>>>

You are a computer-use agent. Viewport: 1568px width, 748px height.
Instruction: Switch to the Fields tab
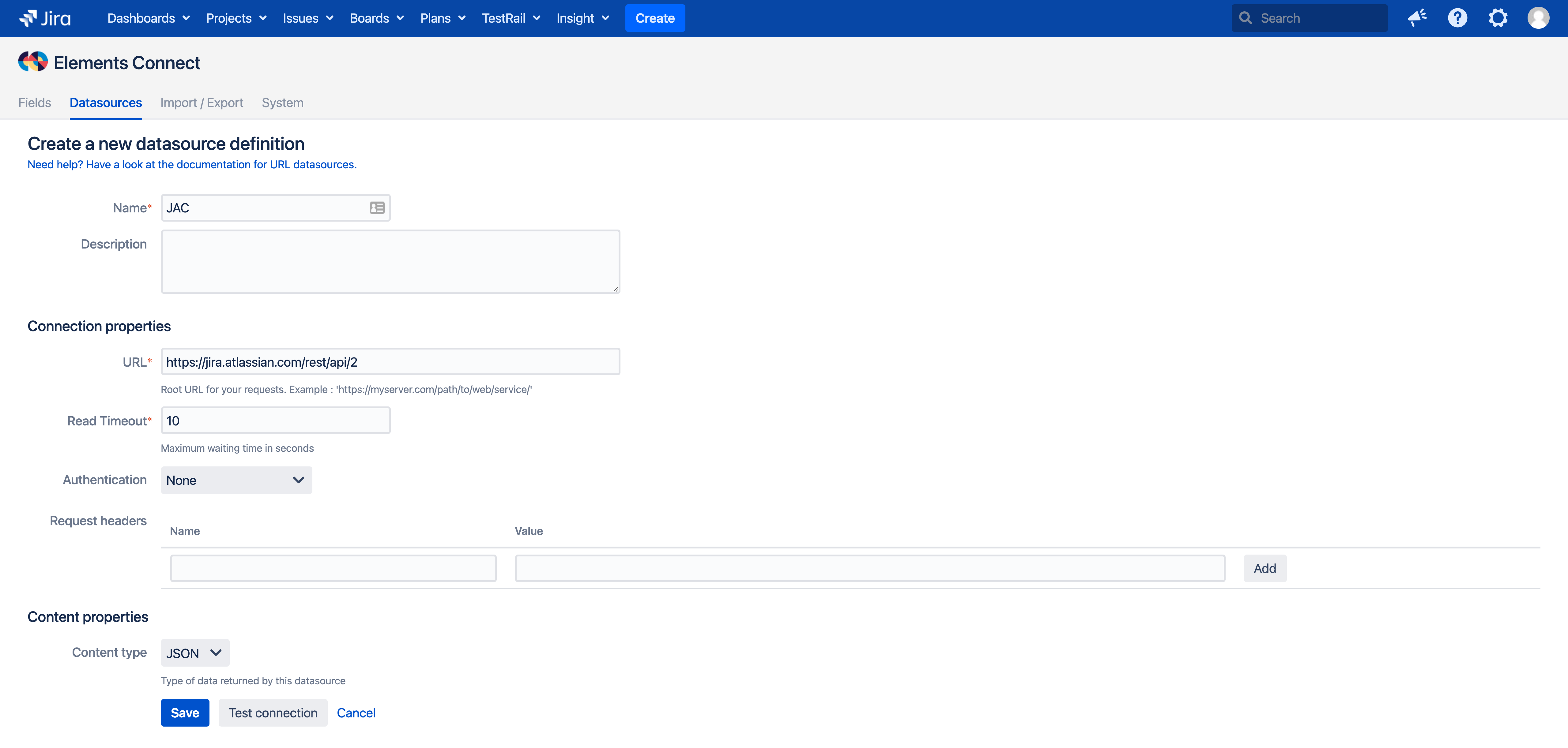(35, 103)
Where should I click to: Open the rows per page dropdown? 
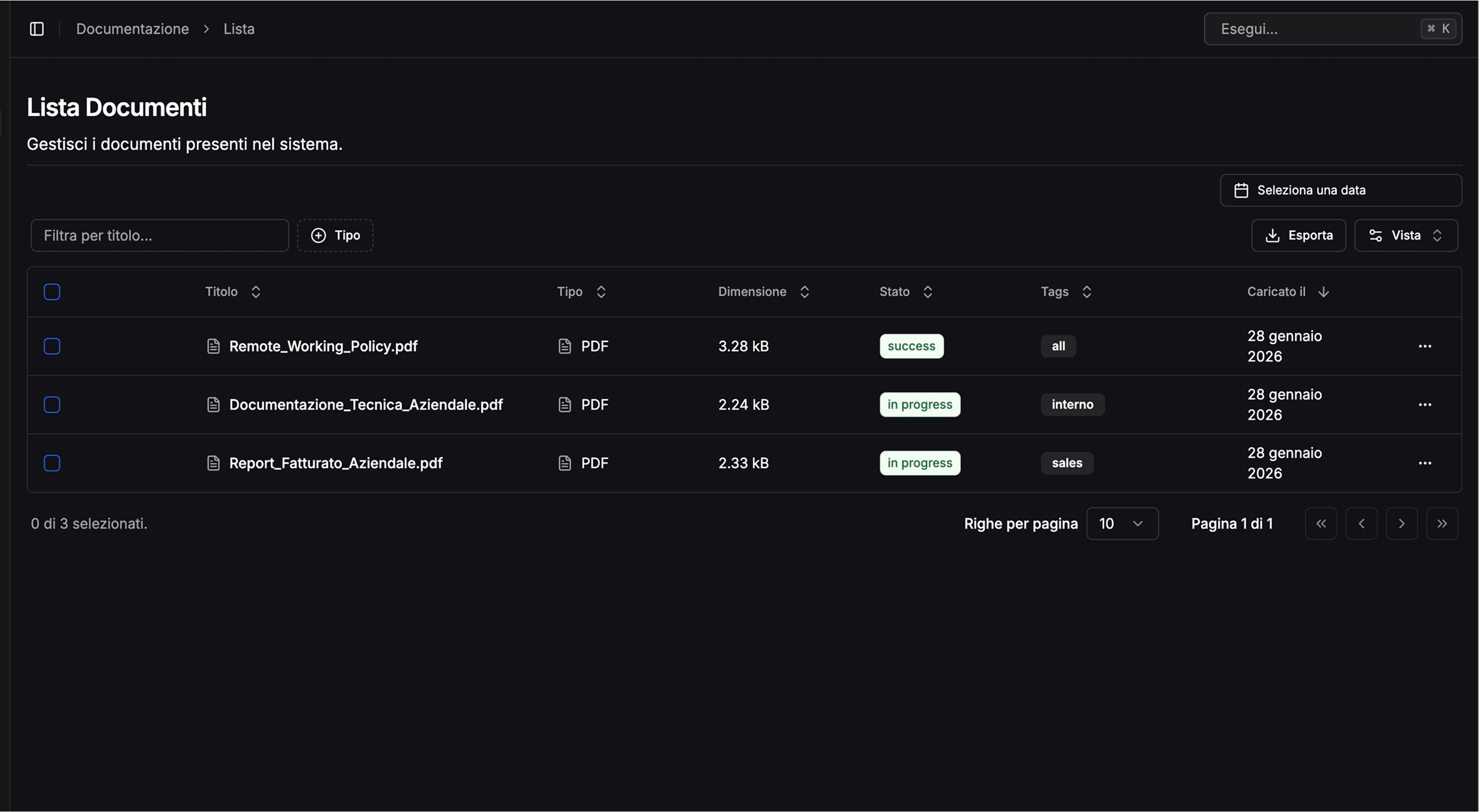click(1122, 523)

<<<

● Task brief
Exclude the pictures and print the rest of the data exactly.

● Completed task
You are a computer-use agent. Viewport: 1568px width, 748px height.
Instruction: Switch to the Fields tab
(35, 103)
Where should I click to: Open the rows per page dropdown? 
click(1122, 523)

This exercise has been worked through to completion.